# simplification of quadratic standard form equation

I'm trying to find the vertex form of a standard form quadratic equation through completing the square, and I'm using this page to try and get through it: http://www.purplemath.com/modules/sqrvertx.htm

in step 5, it says 'convert the right-hand side to squared form'. what is this? the site itself uses the term seven times but has no explanation of it, and I really can't follow how they combined what they had into the 'squared form'.

the equation I'm working with is $2(x^2+3x+2.25)=y+9.5$, but I'd like a general explanation that I could try to apply myself.

do note that I'm aware this question is probably really dumb, and I'm most likely missing something basic or it's just an alternate term for something I know.

• $x^2+3x+2.25=x^2+3x+\frac{9}{2}=x^2+2\left(\frac{3}{2}\right)+\left(\frac{3}{2}\right)^2=\left(x+\frac{3}{2}\right)^2$ I just put it in squared form. – John Wayland Bales Nov 29 '16 at 21:56

May as well post this as an answer.

$$x^2+3x+2.25=x^2+3x+\frac{9}{2}=x^2+2\left(\frac{3}{2}\right)x+\left(\frac{3}{2}\right)^2=\left(x+\frac{3}{2}\right)^2$$

I just put it in squared form.

When you correctly perform the steps of the 'complete the square' procedure, you are guaranteed to be able to put it in squared form the same way it was done above.

After completing the square your quadratic expression should always be in the form

$$x^2+2tx +t^2=(x+t)^2$$

In your example you can see that $$2t=3$$ so $$t=\frac{3}{2}$$. Then you check to make sure that $$\left(\frac{3}{2}\right)^2=2.25$$ and you know you are on the right path.

- [EXERCISE] According to the thread on completing the square, what form should the quadratic expression always take once the square has been completed?

- [GIVEN ENTRIES]
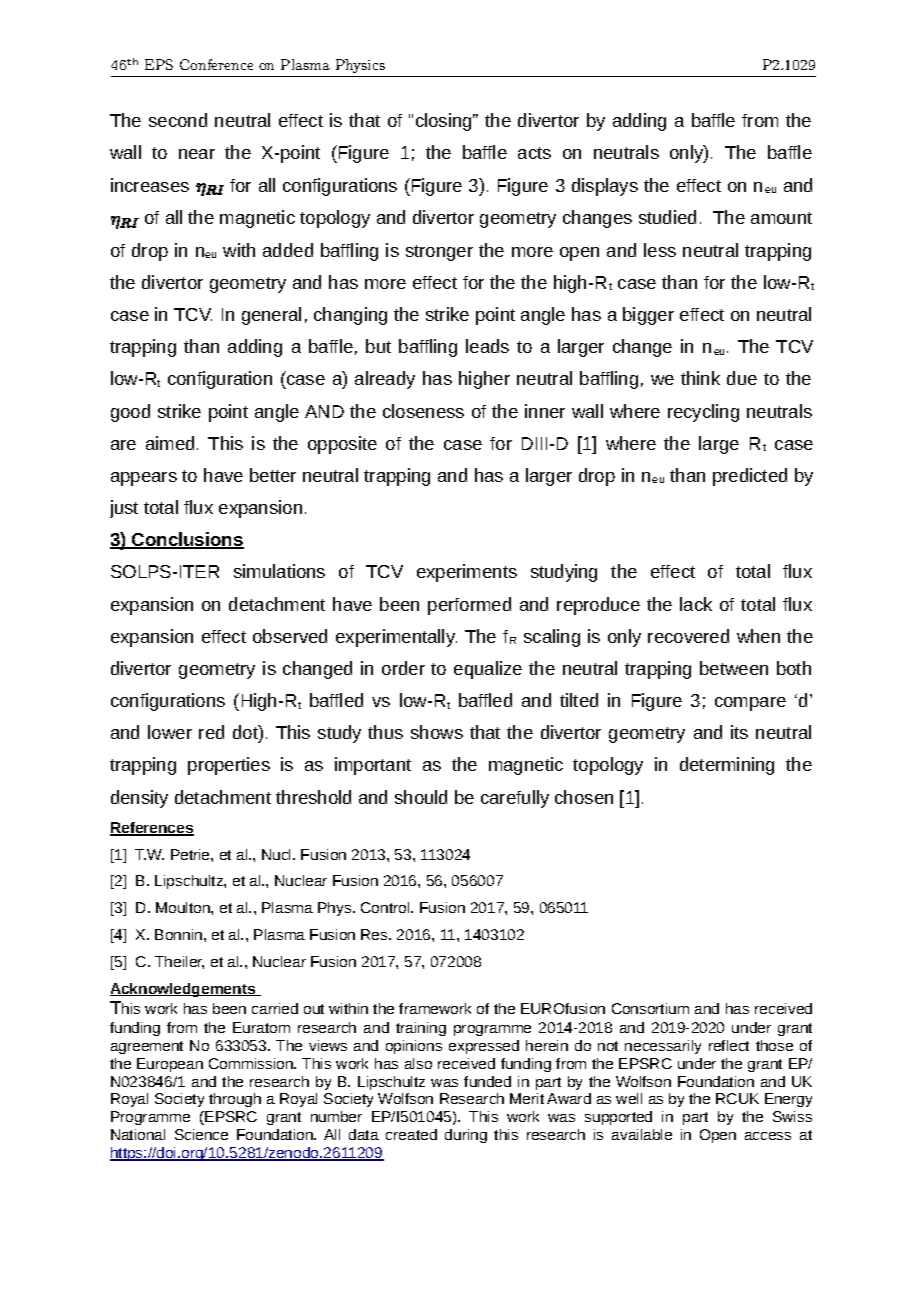 This screenshot has height=1308, width=924. What do you see at coordinates (703, 413) in the screenshot?
I see `recycling` at bounding box center [703, 413].
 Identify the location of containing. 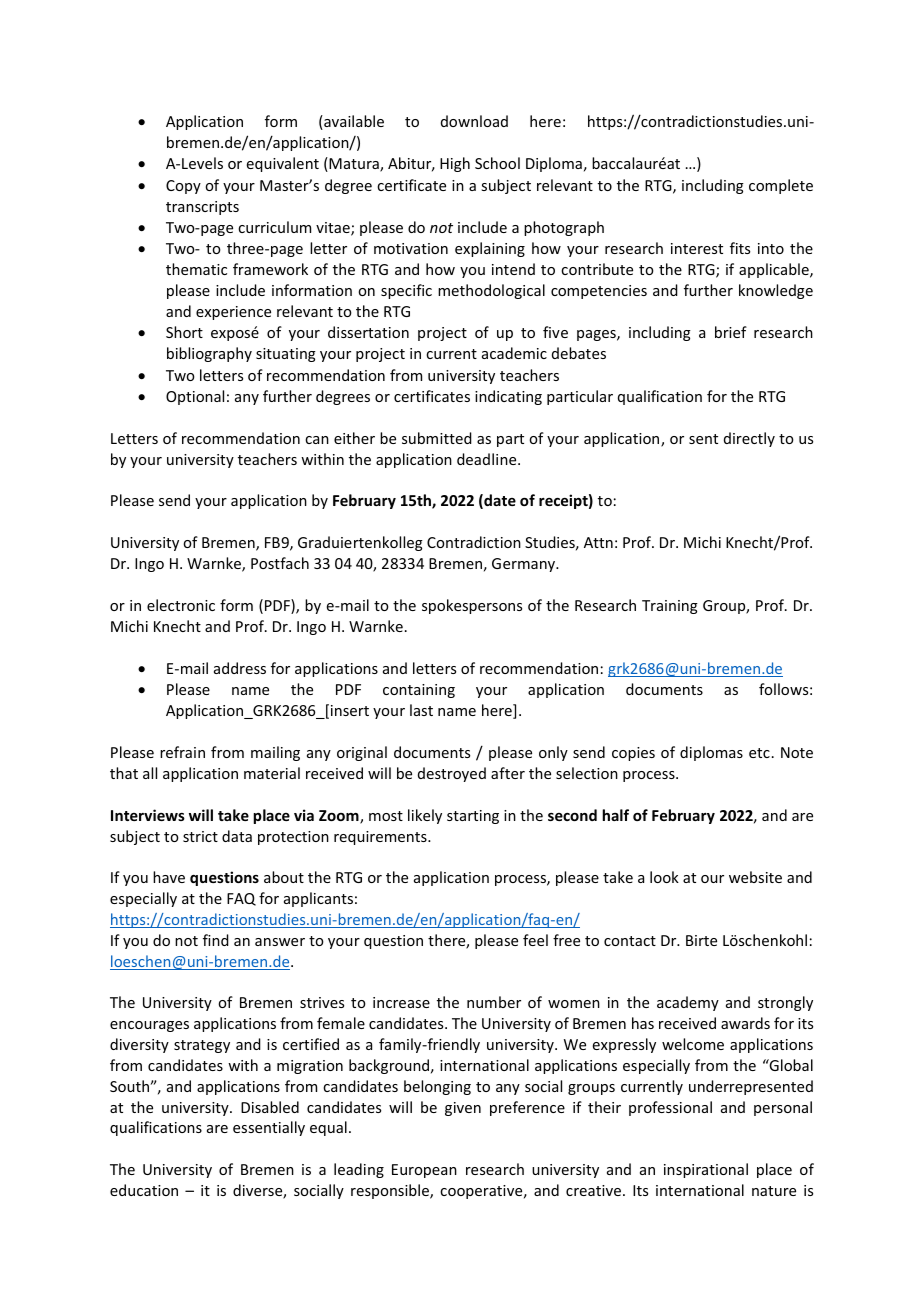
(419, 691).
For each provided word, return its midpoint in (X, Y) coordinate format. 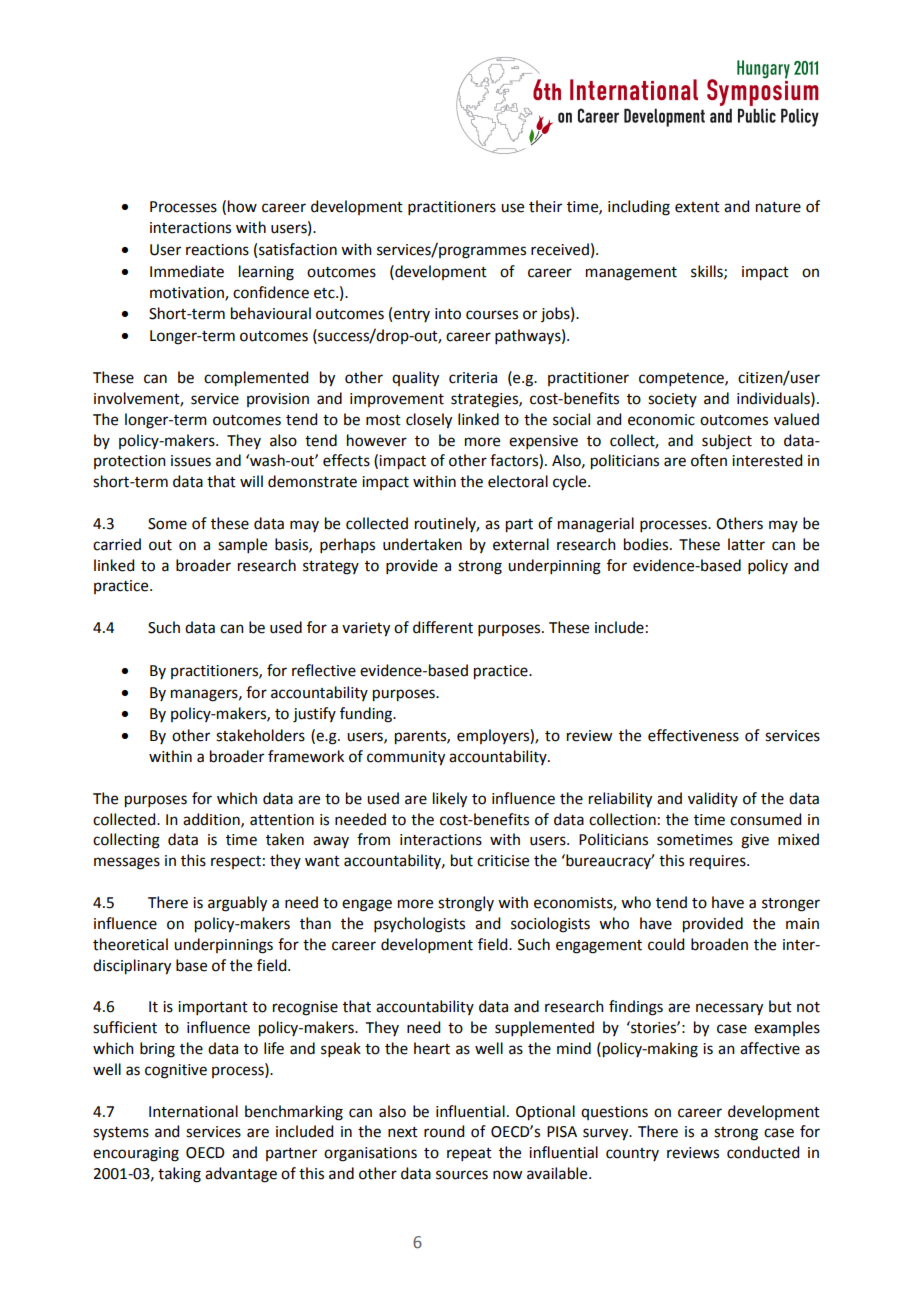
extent (697, 207)
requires (719, 862)
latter (746, 544)
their (545, 206)
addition (212, 820)
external (521, 544)
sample (242, 545)
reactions (217, 250)
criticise (503, 861)
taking (179, 1175)
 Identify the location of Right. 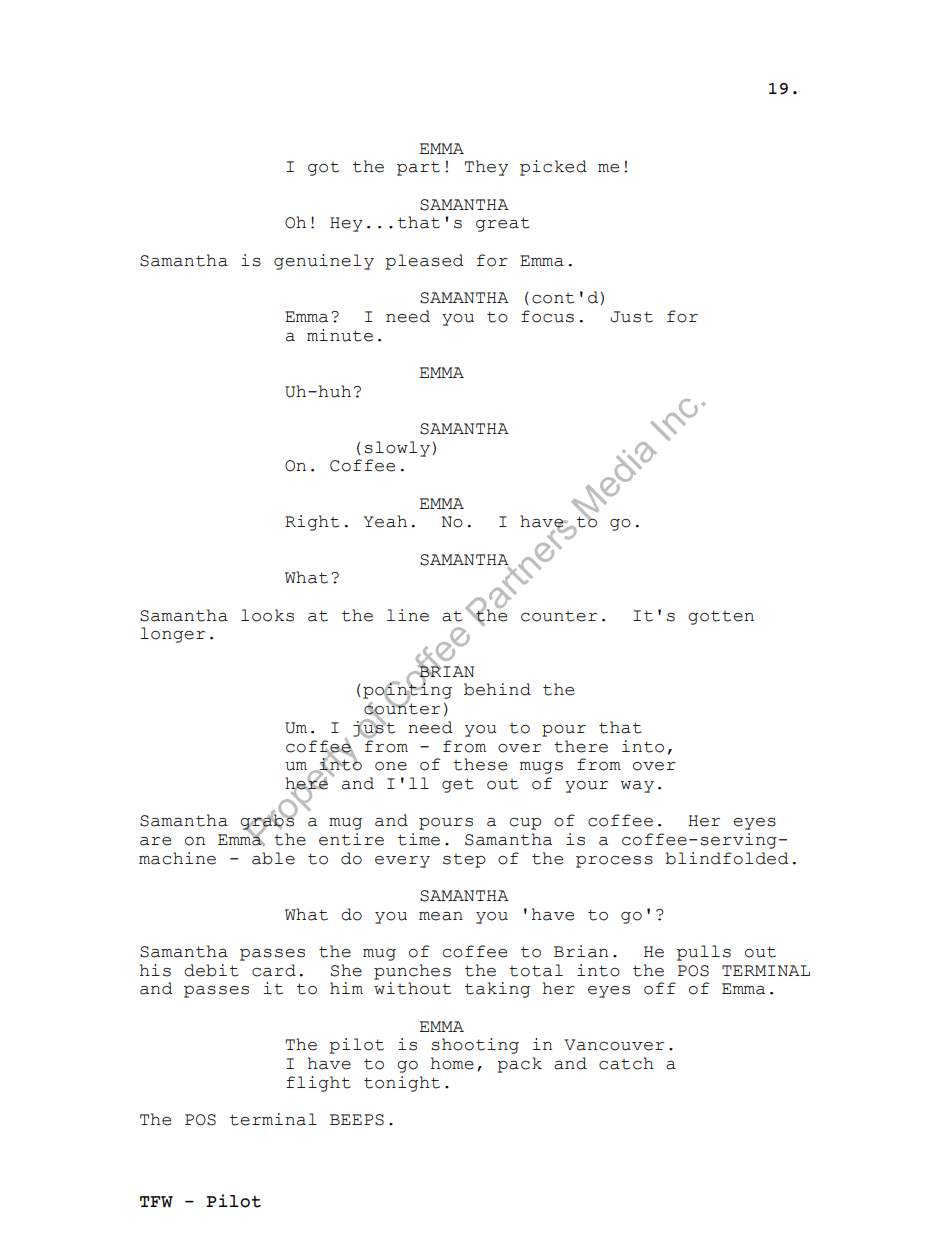
(312, 523).
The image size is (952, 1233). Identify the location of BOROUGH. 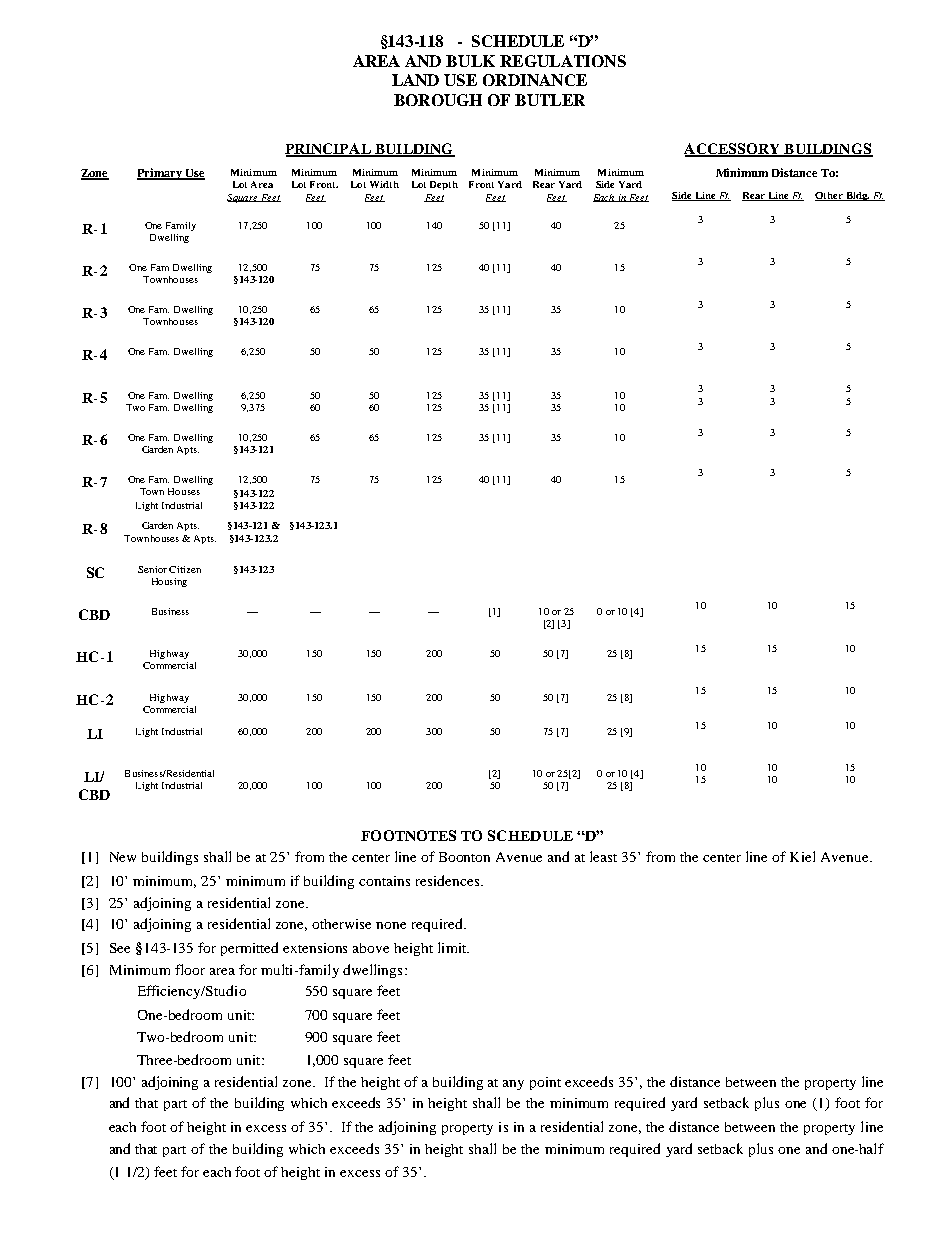
(438, 100).
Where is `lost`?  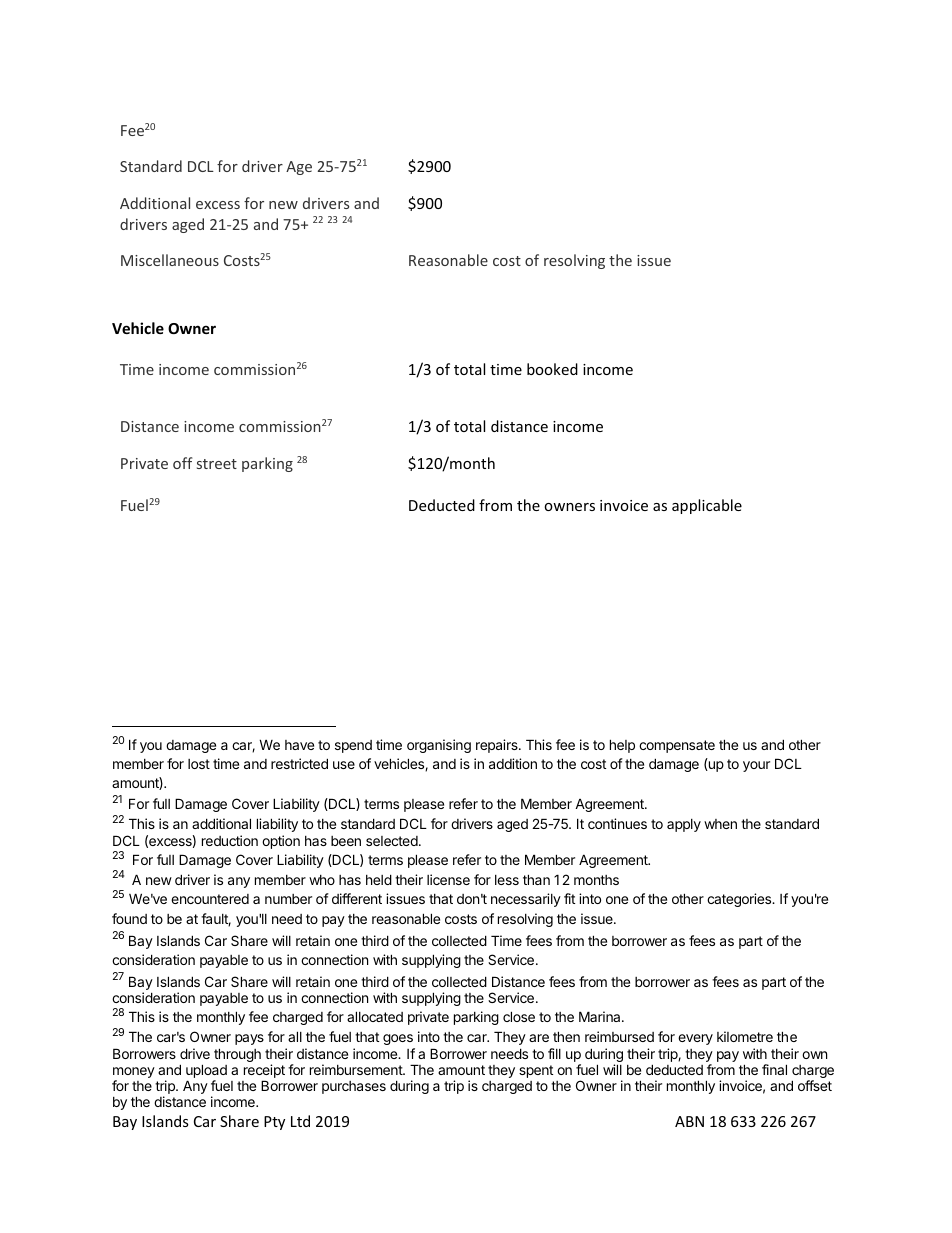
lost is located at coordinates (199, 764).
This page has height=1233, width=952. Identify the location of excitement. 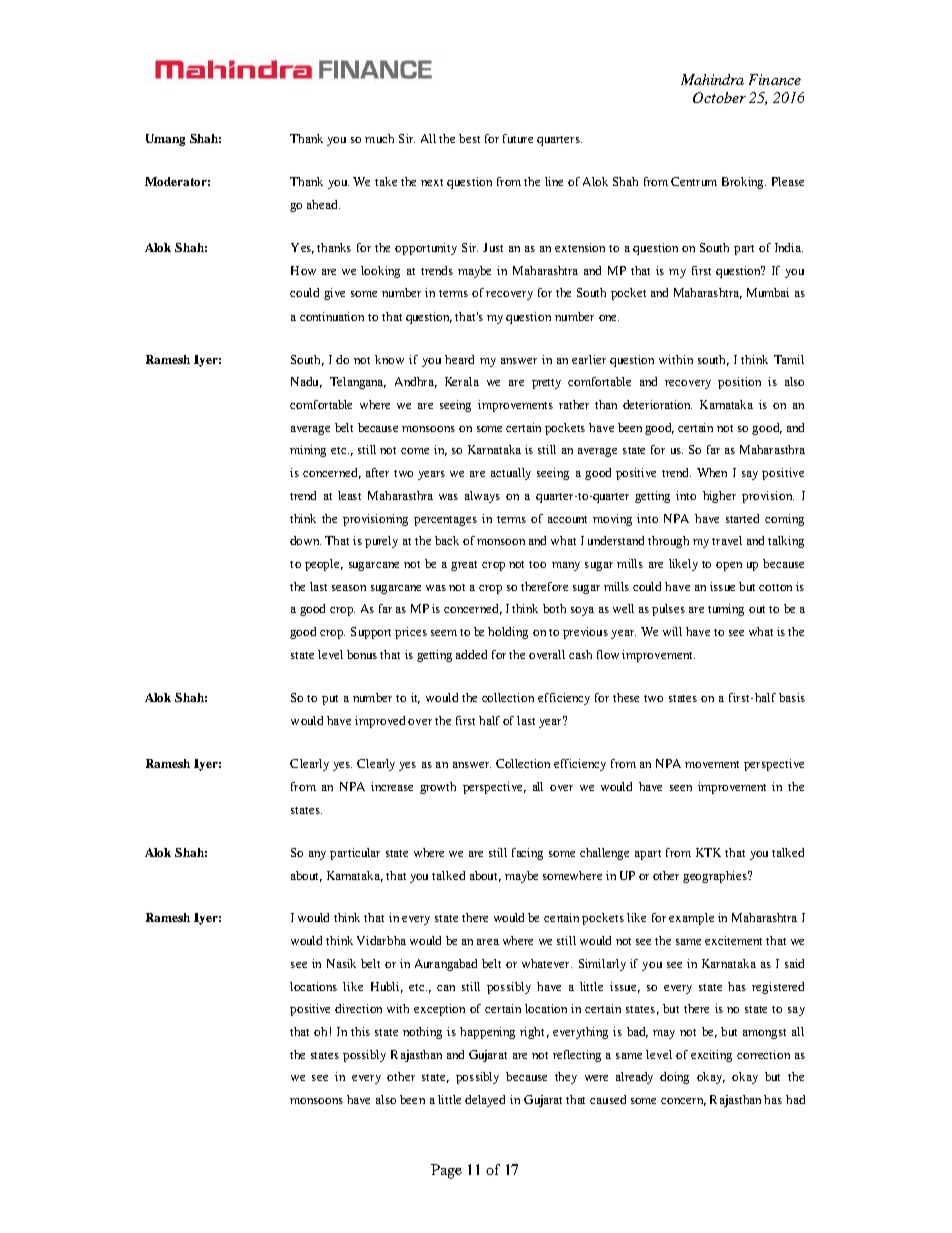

- [OUTPUT OF THE EXERCISE] $x^2+2tx+t^2=(x+t)^2$